Me visualicé explicando a la senadora que los derechos de las minorías no se pueden someter a votación.

Daniel Samper Ospina, Daniel Samper Ospina
30 de julio de 2016

Abrí el periódico, lo extendí sobre la mesa de la cocina y encontré el aviso mortuorio que, para mi gusto, es a la vez la noticia del año: “Carlos Mattos Barrero invita a la misa en la capilla privada de la catedral de San Patricio de la ciudad de Nueva York en honor a la condesa Nubia Arenas de Braschi”.

–Haz la maleta y mete lo más elegante que tengamos –pedí a mi mujer–: de esta no nos blanquean por nada del mundo.

Y lo decía de corazón. A la fecha, nos han sacado de todos los acontecimientos sociales que suceden en el país: la boda de Alejandro Santo Domingo –que fue hace tres meses-, el matrimonio de María Antonia Santos –que fue hace dos meses–, los cocteles de las hermanas Lara –que son todos los meses–: no iba a permitir, ahora, que se llevara a cabo el funeral de la condesa colombiana Nubia Arenas, mientras nos quedábamos en la planicie social bogotana sin eventos qué atender; mucho menos después del llamado de Carlos Mattos que, en un gesto de compasión cristiana, y embebido por su elegante sencillez y su reconocida humildad, pautó en un diario de circulación nacional invitación pública para asistir a una misa fúnebre en Nueva York. 

La esquela funeral me llenaba de tristeza, naturalmente, pero, así resulte paradójico, a la vez me inundaba de orgullo: ¿alguien sabía hasta entonces que Colombia contaba con una condesa? ¿No es ese el primer paso para que el país salga de su atraso? 

Imaginaba, además, que la invitación del doctor Mattos incluía cupo en su avión privado: aquella nave sideral de lavamanos dorados e inodoro de marfil que el destacado magnate mostró en un célebre programa español, en el que documentaban la vida de millonarios de todas partes del mundo, fueran del tamaño que fueran. Y suponía también que durante las largas horas de vuelo podría sentarme con él, hombro con hombro, para que me detallara pormenores de sus problemas con la Hyundai y me actualizara sobre la suerte de su hermano Poncho.

Pero mi esposa fue cortante: –Concéntrate en noticias importantes -me dijo-; se supone que eres periodista… –¡Pero qué noticia puede ser más grande que la existencia de una condesa pereirana, por favor! –Habla del plebiscito, por ejemplo. O de la propuesta de Viviane Morales. 

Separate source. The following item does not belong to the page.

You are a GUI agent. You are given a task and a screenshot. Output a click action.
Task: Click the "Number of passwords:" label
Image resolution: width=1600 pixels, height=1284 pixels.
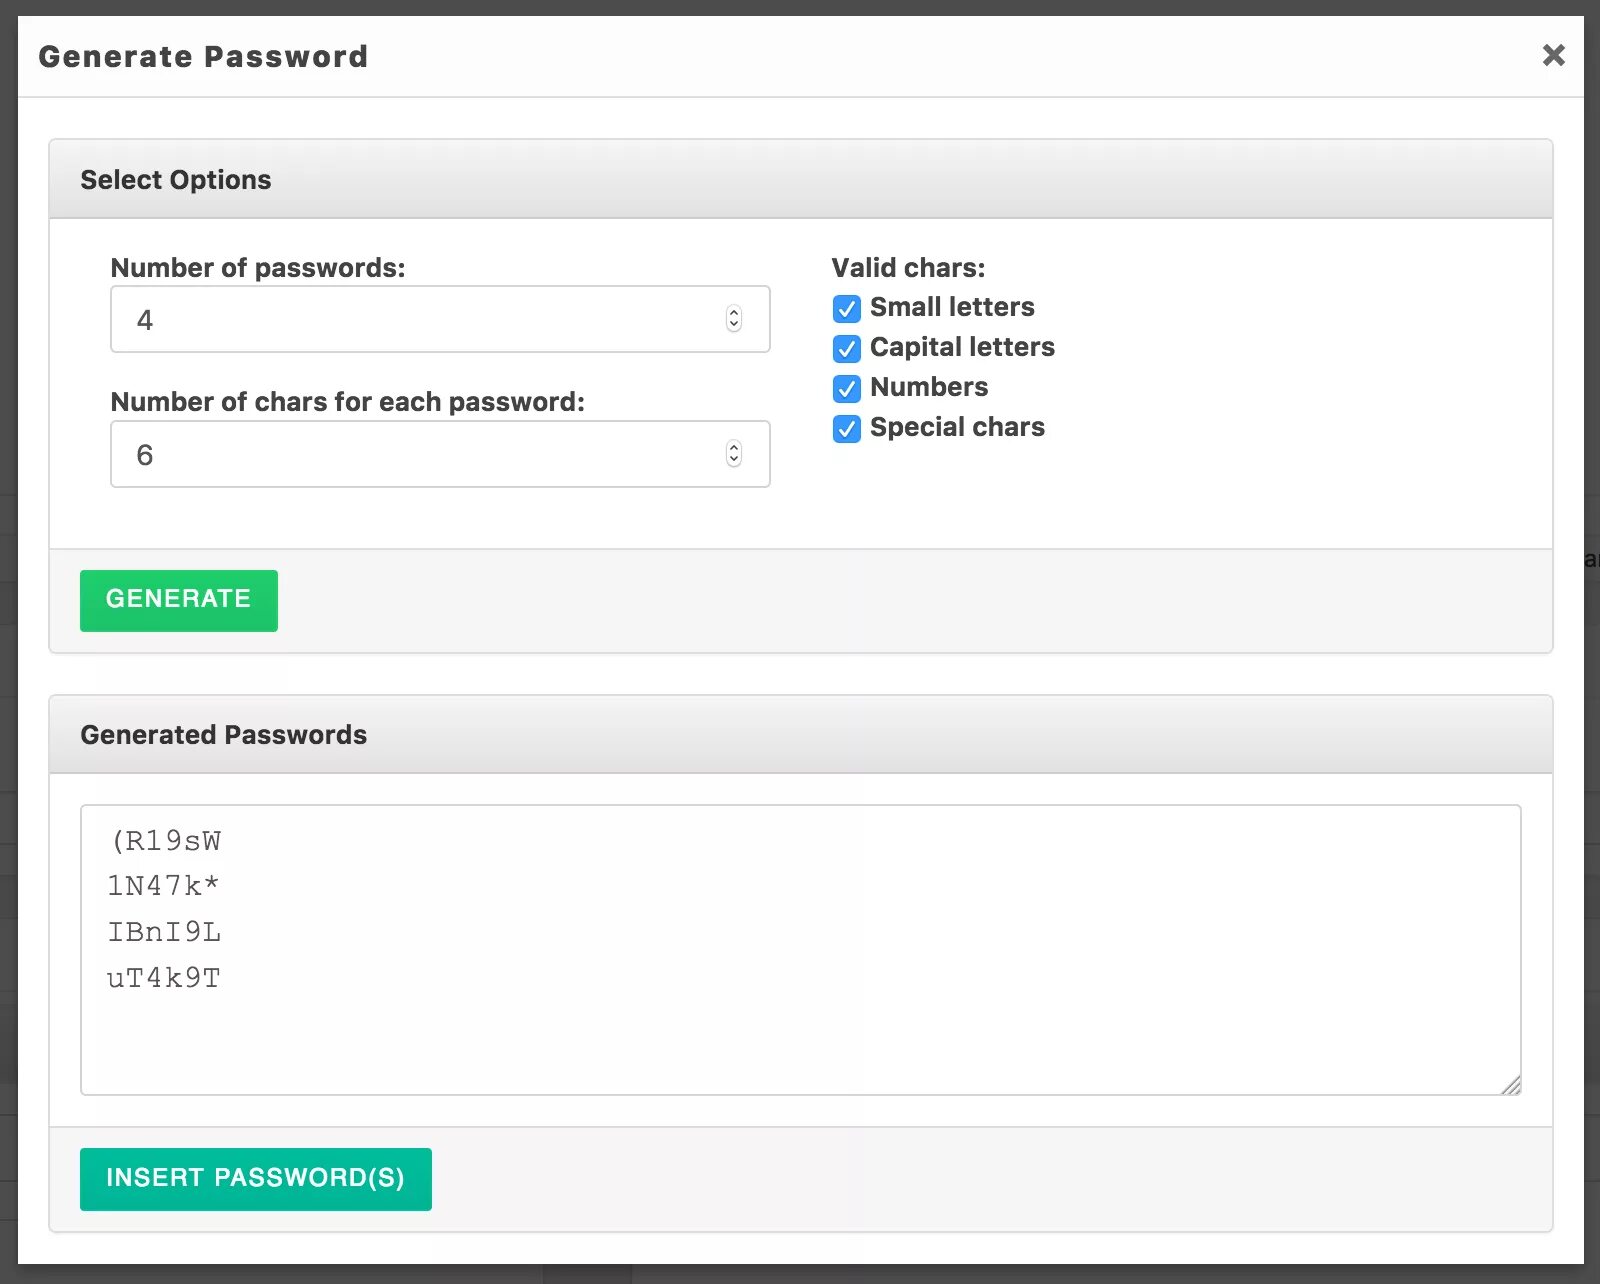coord(258,268)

Desconocía, hasta ese momento, que la senadora Viviane insiste en promover un referendo abiertamente discriminatorio para que las parejas homosexuales no puedan adoptar hijos: debe suponer que ser homosexual equivale a ser depravado; y que quien sea gay terminará defendiendo los intereses de la guerrilla, el Congreso, el cartel de Cali y los paramilitares, entre otras aberraciones. Pero me visualicé escribiendo una columna en que explicaba a la senadora que los derechos de las
minorías no se pueden someter a votación, y pensé, compasivo, que a lo mejor Viviane no necesite regaños, sino amor: ojalá la adopten Gina Parody y Cecilia Álvarez. Y la lleven de viaje, como yo, que me disponía a viajar para dar el último adiós a la condesa de Pereira.

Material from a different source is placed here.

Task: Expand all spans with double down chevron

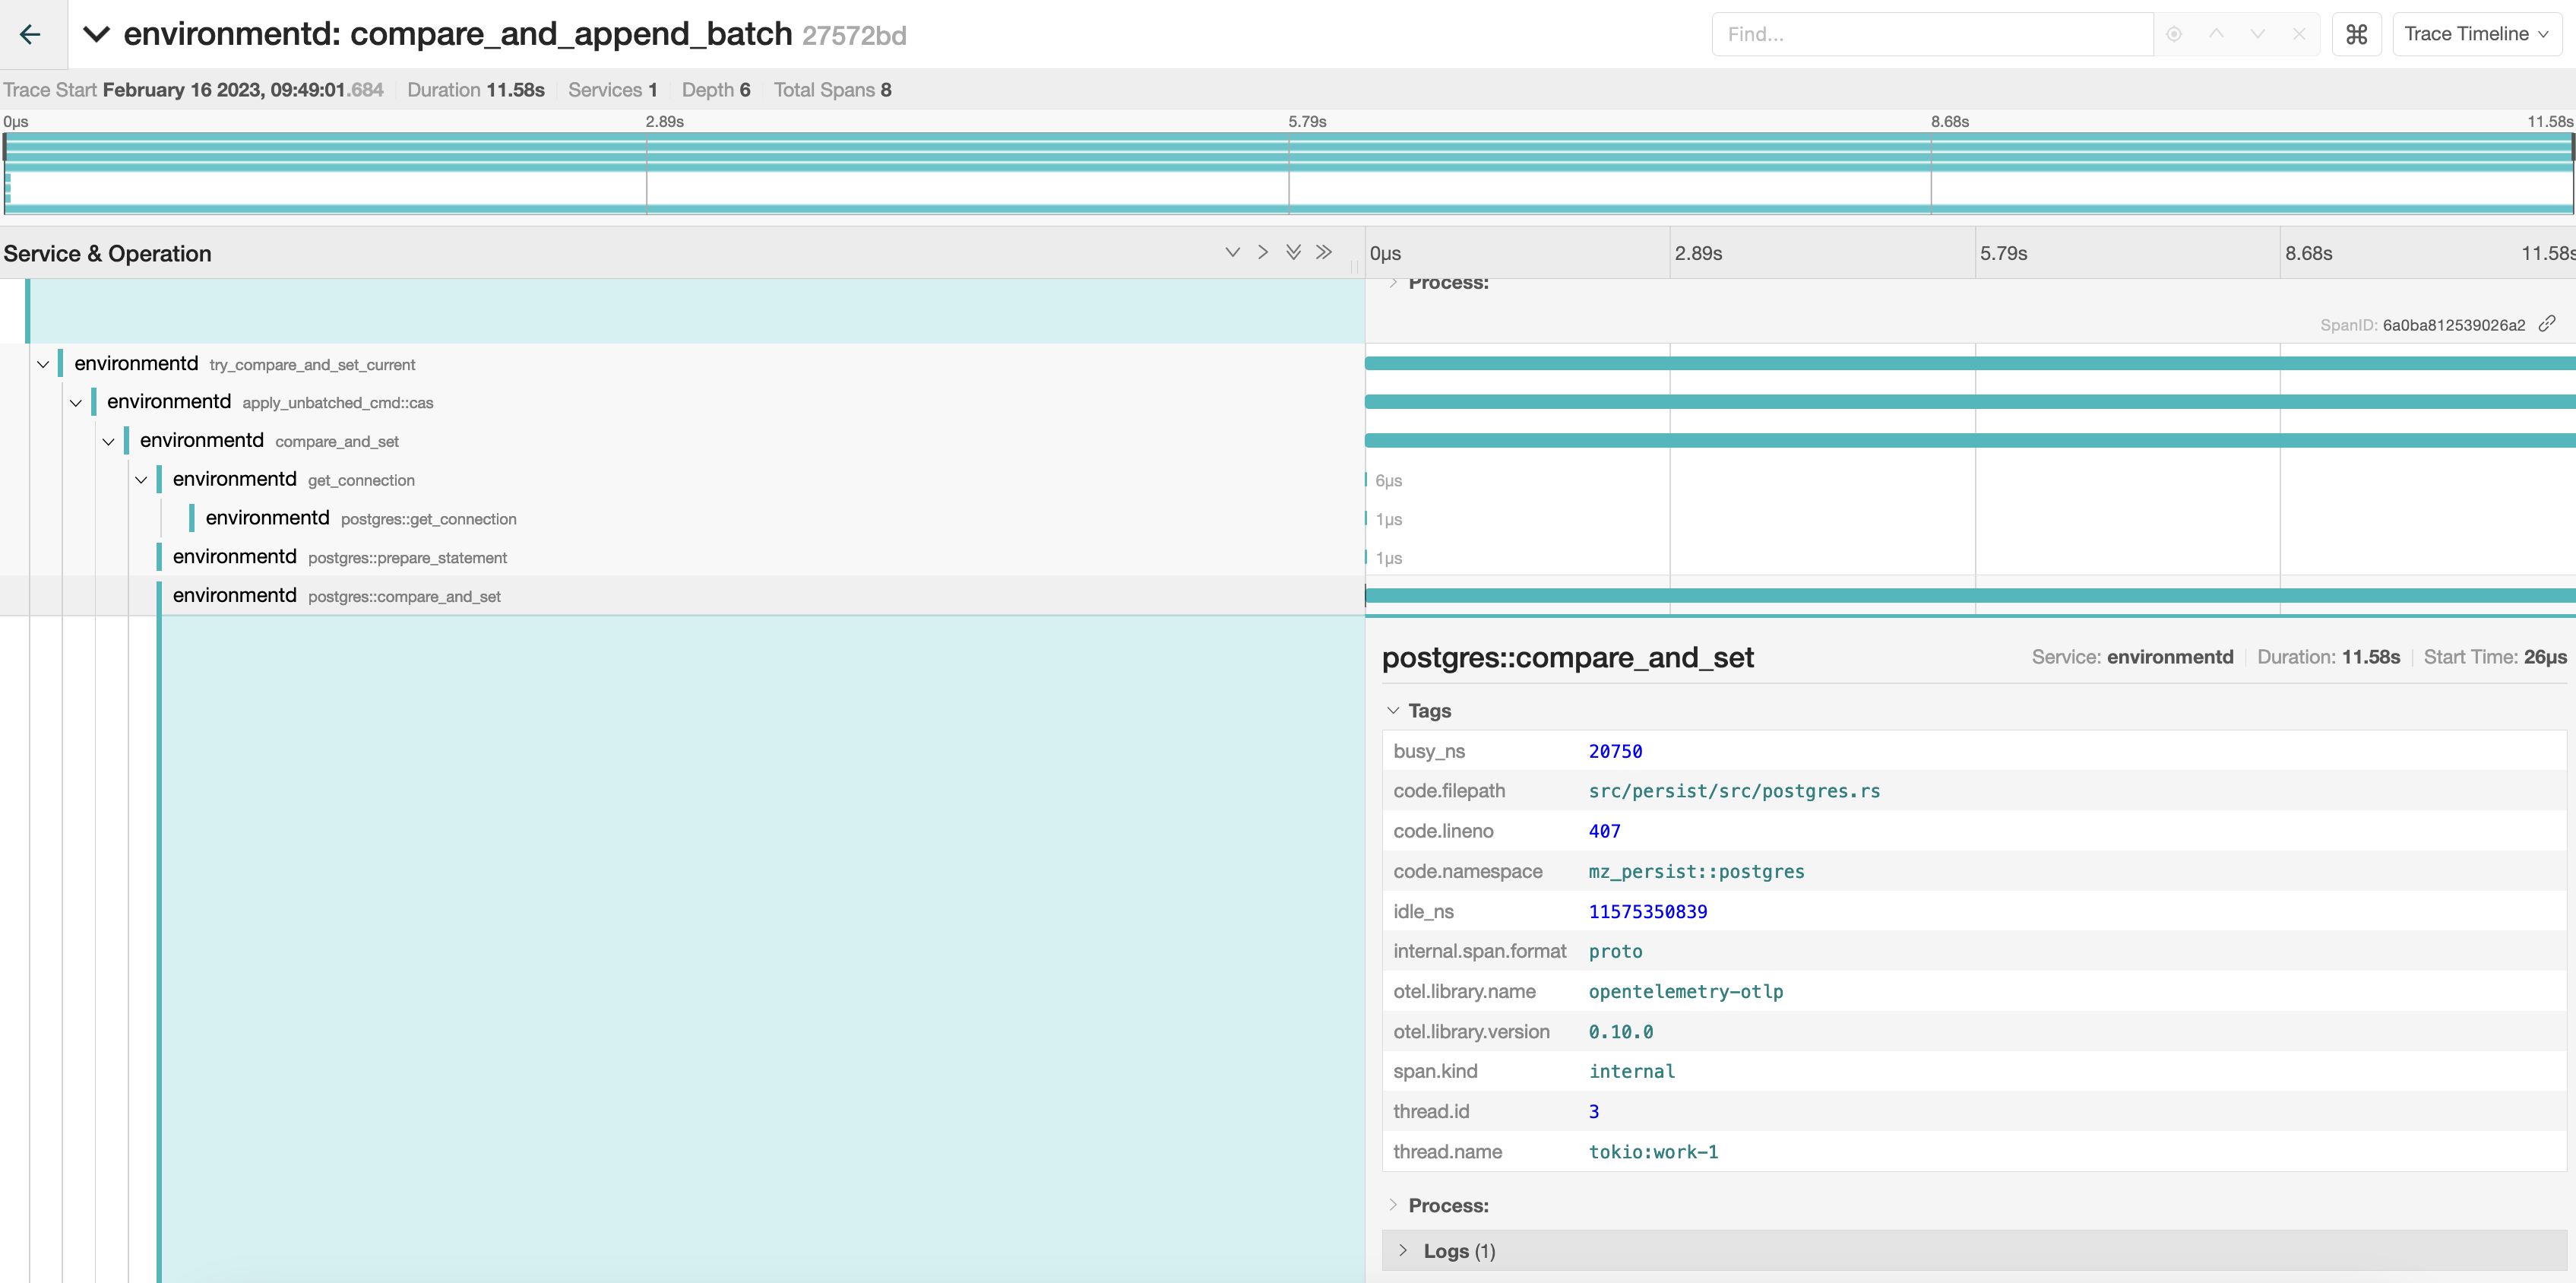Action: tap(1293, 253)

Busqué argumentos para que mi mujer comprendiera la importancia del evento, y navegué en diversas páginas digitales en busca de información. Doña Nubia Arenas no solo fue, junto con el príncipe de Marulanda, la primera representante risaraldense de la realeza internacional, sino una gran relacionista que luchaba por los más desamparados: hasta el último momento de su vida procuró abrir un centro de estudios de moda en Pereira, pero, al decir de su sobrina, “nunca encontró el apoyo de las instituciones públicas”. El resultado salta a la vista. Observen cómo se viste el expresidente Gaviria, por ejemplo. 

Pero tuvo doña Nubia otros méritos, aparte del nada sencillo de llamarse Nubia Arenas y ser condesa. Y fue, justamente, haber establecido relación amorosa con Pierre Braschi, conde de San Marino. 

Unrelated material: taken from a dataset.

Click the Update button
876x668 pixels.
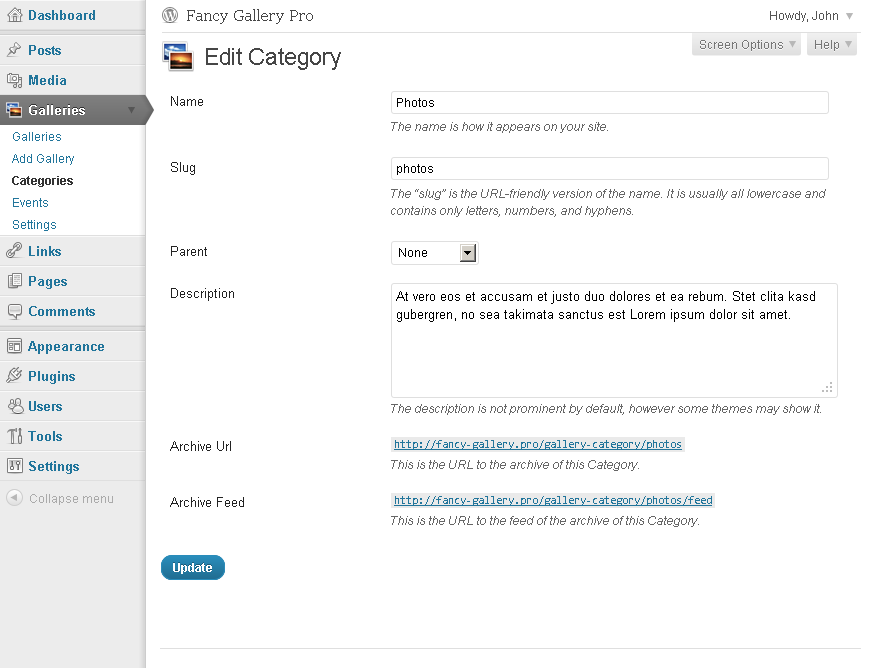(193, 567)
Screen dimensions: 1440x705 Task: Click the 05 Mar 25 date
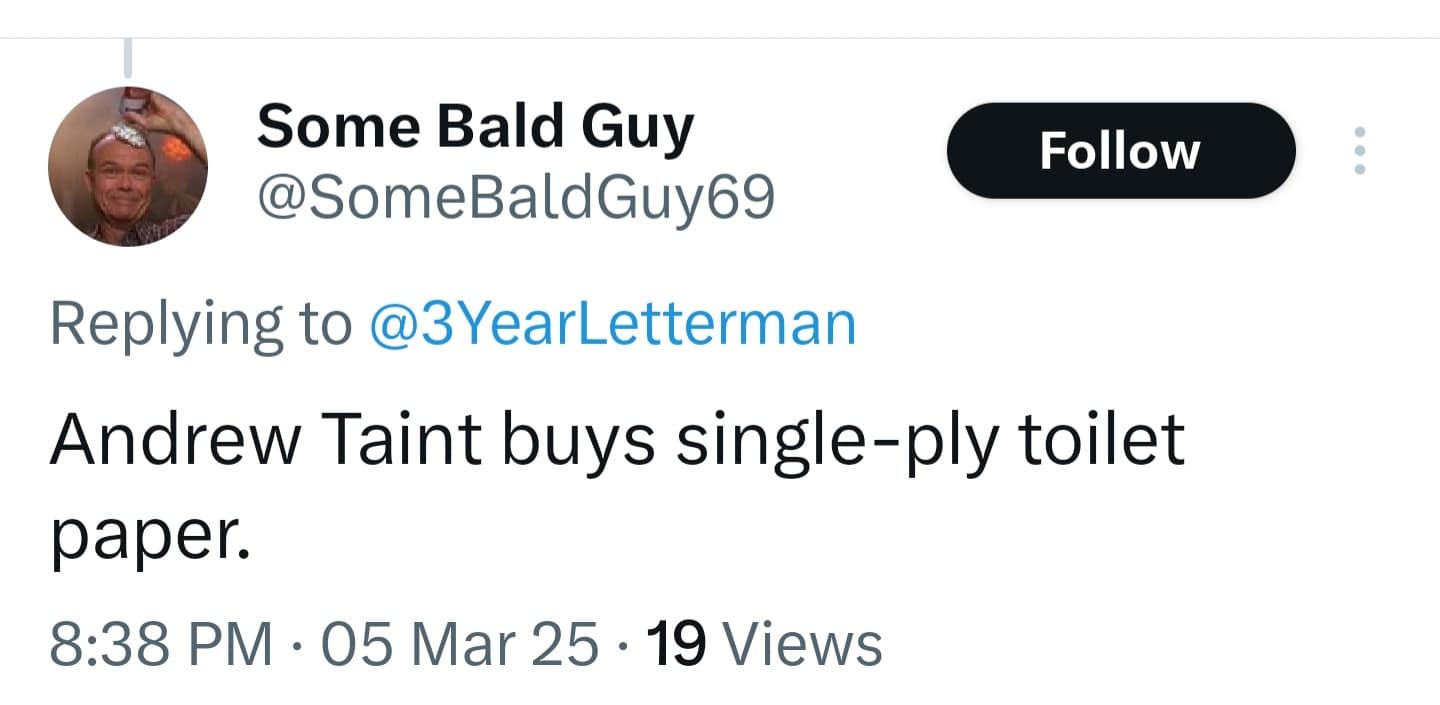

San Marino no solo es la sede de la importante universidad donde una amiga de Betty la Fea, y el propio alcalde Peñalosa, cursaron estudios universitarios. San Marino es también el principado del que don Carlos Mattos ha sido cónsul honorífico por años, y la privilegiada zona del mundo que le ve lucir con mayor comodidad el impecable traje de lino color curuba, y los mocasines y las gafas oscuras que ya son parte de su indumentaria social. 

No descartaba, entonces, que después de asistir a la misa en la catedral de San Patricio, el propio Carlos nos invitara a pasar una temporada en su casa quinta de San Marino. Y digo quinta presumiendo que tiene más de cuatro casas. 

Así se lo hice saber a mi mujer. –No podemos hacerle este desplante a Carlos –le dije–: te ruego atendamos la invitación y vayamos a Nueva York. Pero era como hablarle a una pared. Ahora sé lo que siente la pobre Nora de Pastrana. 

Únicamente cuando observó que ya tenía la maleta armada, me señaló la fecha del periódico: el funeral había sucedido dos meses atrás: ¡dos meses! “¿Esa es la paz de Santos?”, pensé, preso de rabia. E, indispuesto por el equívoco, pensé en marcharme de la casa a un lugar en el que de verdad recibiera amor. 

Pero desistí por miedo a que me terminaran adoptando Viviane Morales y Carlos Alonso Lucio.